Presja nie jest dobrym rozwiązaniem, ponieważ:

  • psuje atmosferę i sprawia, że posiłki są nieprzyjemne zarówno dla dziecka, jak i dla opiekuna. A jeśli coś jest nieprzyjemne, to dziecko stara się tego unikać, odciągać w czasie, skończyć jak najszybciej. To wpędza opiekuna w jeszcze większą frustrację i powstaje błędne koło;
  • sprawia, że dziecko ma mniej przestrzeni na naukę samokontroli w jedzeniu. Nie musi się jej uczyć się, bo pełną kontrolę sprawuje opiekun. Dziecko po pewnym czasie nie odczuwa naturalnych sygnałów, że jest głodne, bo to głód dziecka to „zmartwienie opiekuna”. I to opiekun się o zaspokojenie głodu zatroszczy.
  • sprawia, że dziecko doskonali się w unikaniu jedzenia i sytuacji jedzeniowych.
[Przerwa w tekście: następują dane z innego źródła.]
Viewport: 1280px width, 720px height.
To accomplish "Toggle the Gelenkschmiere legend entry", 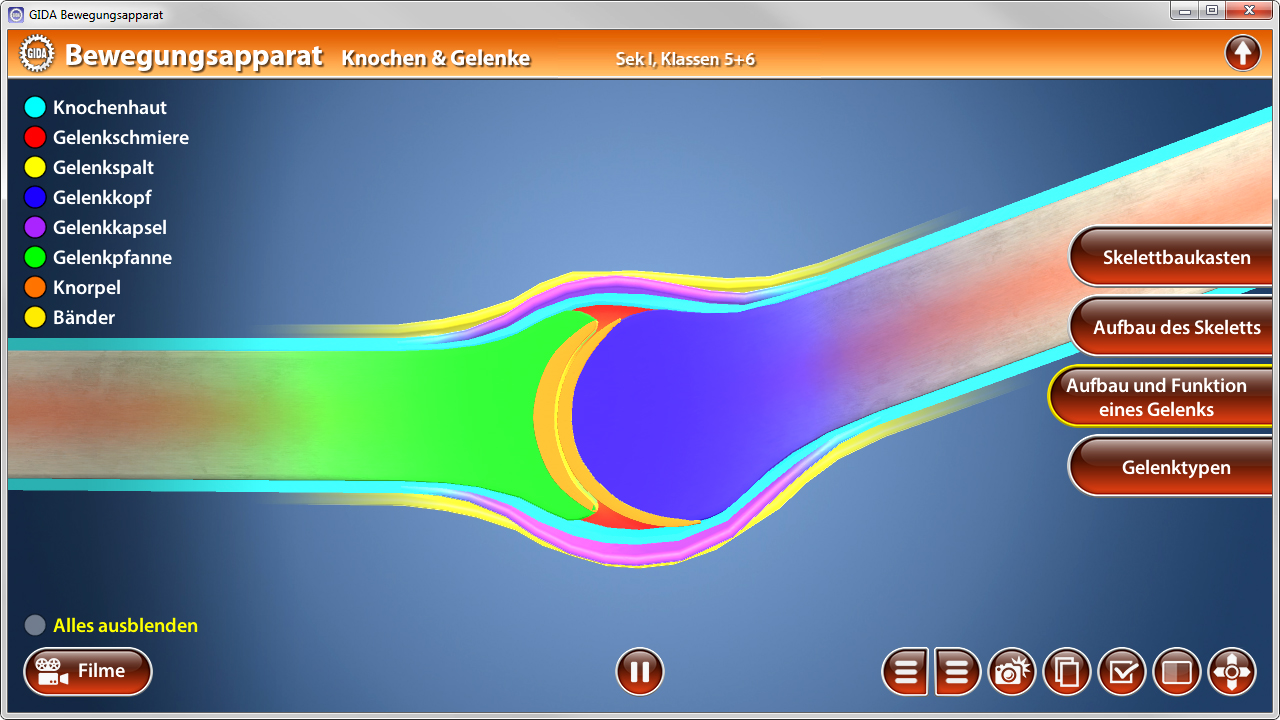I will (120, 137).
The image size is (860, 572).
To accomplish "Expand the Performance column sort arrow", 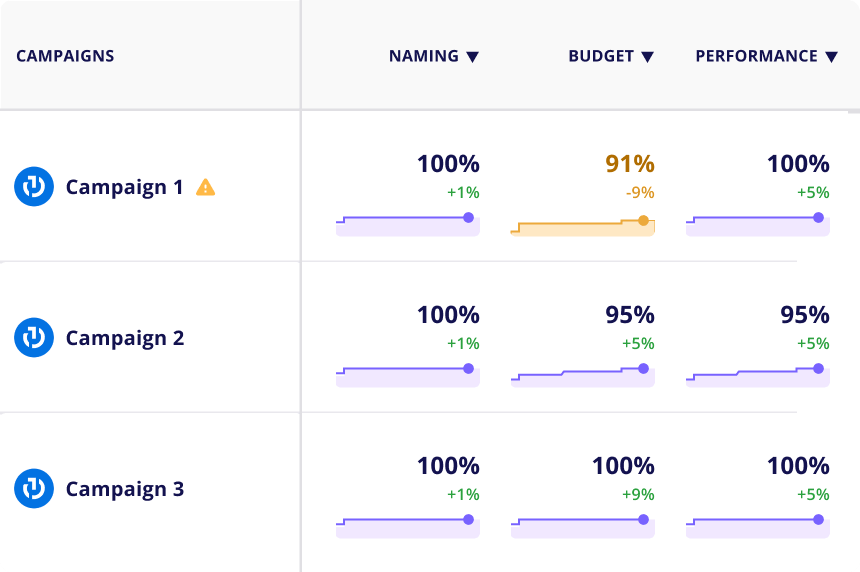I will pyautogui.click(x=831, y=57).
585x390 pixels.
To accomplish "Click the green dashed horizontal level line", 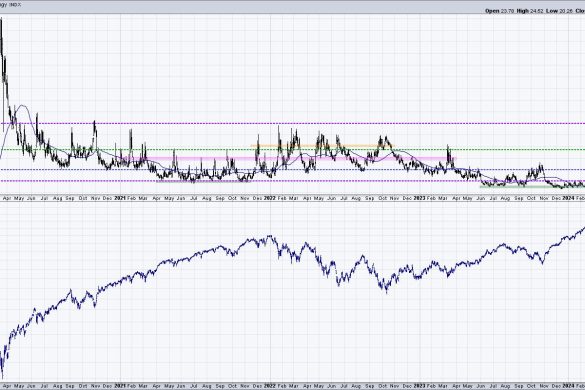I will point(292,150).

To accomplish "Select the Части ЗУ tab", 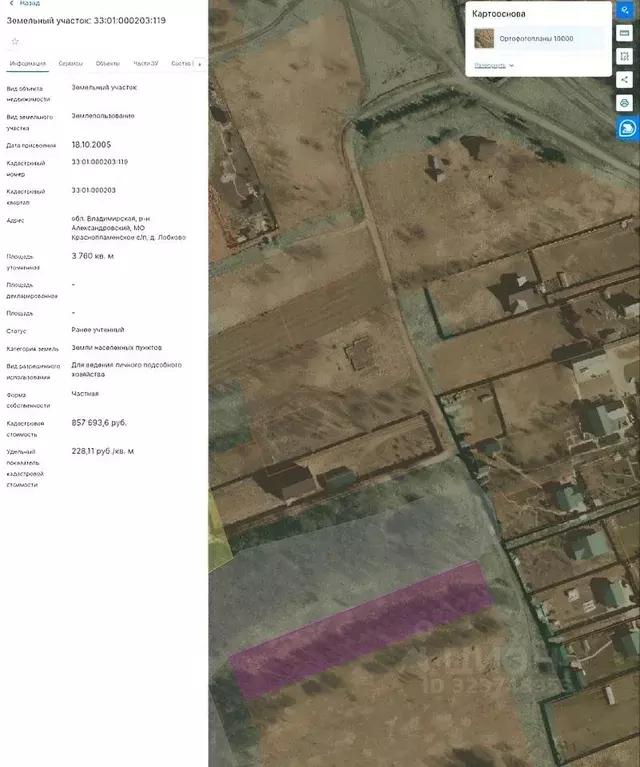I will click(146, 63).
Dzieci zaczynają wolniej jeść, niechętnie siadają do stołu, zaczynają płakać, opóźniać posiłek itd.  
  • często prowadzi do przemocy. Presja przybierająca postać przymusowego karmienia (pod groźbą lub inną formą przemocy), często zmusza dziecko do całkowitej odmowy, a to może powodować coraz większe komplikacje natury zdrowotnej.
  • presja sprawia, że organizm dziecka otrzymuje sygnał, że musi walczyć. Mózg dziecka przełącza się na tryb “walcz albo uciekaj”, pełnej mobilizacji i stresu. W takim stanie zmysły nie są nastawione na rejestrowanie wrażeń, różnicowanie kolorów, zapachów, smaków. Stół może być zastawiony smacznymi potrawami, ale nasze dziecko ocenia je z poziomu zagrożenia. Może się okazać, że każdy rodzaj jedzenia w towarzystwie naciskającego opiekuna zostanie oceniony jako “zagrażający”.   

Przeczytaj także: Bułka na obiad, śniadanie i kolację. Neofobia żywieniowa

Presja wzmacnia lęk i niechęć i mobilizuje dziecko do walki, choć oczywiście bywa skuteczna: początkowo może sprawić, że dziecko je więcej, np. ze strachu. Jednak z czasem jedzenie staje się obszarem kojarzonym z czymś nieprzyjemnym – walką o władzę i niezależność – a to sprawia (paradoksalnie!), że wciąż zachęcane i nagabywane dziecko będzie jadło mniej i bardziej wybiórczo.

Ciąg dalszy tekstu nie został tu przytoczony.